一方、カナダ食品検査庁動物海外病センターでは、子豚にエボラウイルスを接種したところ、一過性の発熱が起き、さらに同じ部屋で別のケージに入れたカニクイザルが発病したことを報告した5。そして、エボラ流行地で家畜の豚や野生豚がウイルスを媒介する可能性があると指摘している。

文献

1. Leroy, E.M., Kumulungui, B., Pourrut, X. et al.: Fruit bats as reservoirs of Ebola virus. Science, 438, 575-576, 2005.

2. Wauquier, N., Becquart, P., Gasquet, C. et al.: Immunoglobulin G in Ebola outbreak survivors, Gabon. Emerg. Infect. Dis.,15, 1136-1137, 2009.

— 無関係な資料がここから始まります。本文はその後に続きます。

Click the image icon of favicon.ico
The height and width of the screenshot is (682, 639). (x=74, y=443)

3. Quammen, D.: Ebola: The Natural and Human History of a Deadly Virus. Kindle edition, 2014.

4. Allela, L., Bourry, O., Pouillot, R. et al.: Ebola virus antibody prevalence in dogs and human risk. Emerg. Infect. Dis., 11, 385-390, 2005.

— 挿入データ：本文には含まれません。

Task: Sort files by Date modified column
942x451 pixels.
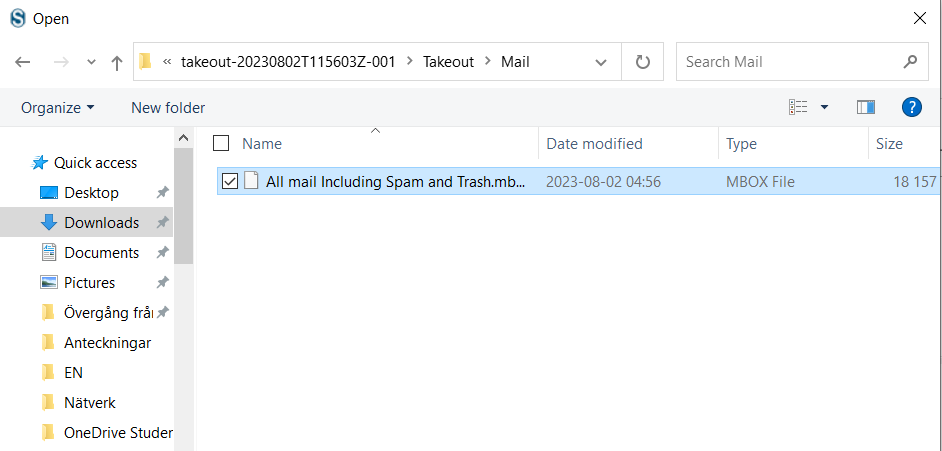Action: [x=594, y=144]
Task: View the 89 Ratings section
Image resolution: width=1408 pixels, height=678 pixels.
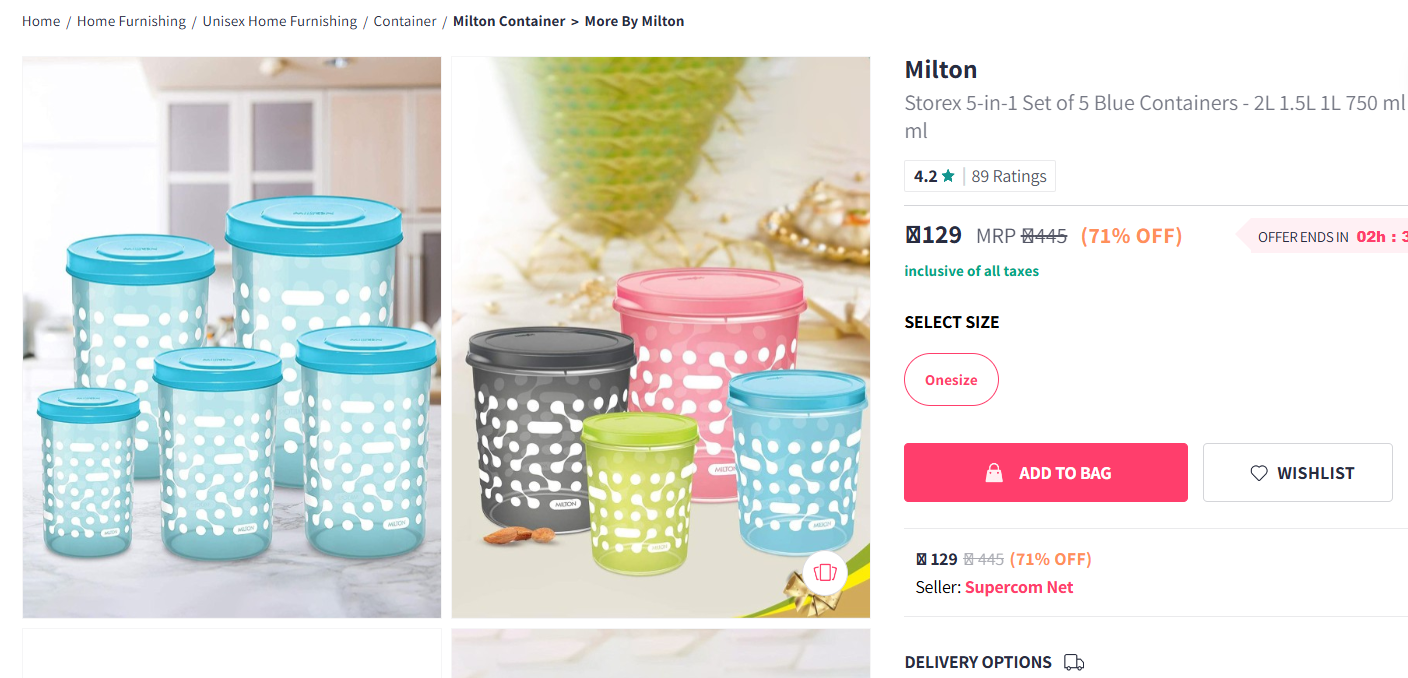Action: coord(1009,176)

5. Weingartl, H.M., Embury-Hyatt, C., Nfon, C. et al.: Transmission of Ebola virus from pigs to non-human primates. Scientific Reports, 2 : 811, doi: 10.1038/srep00811, 2012.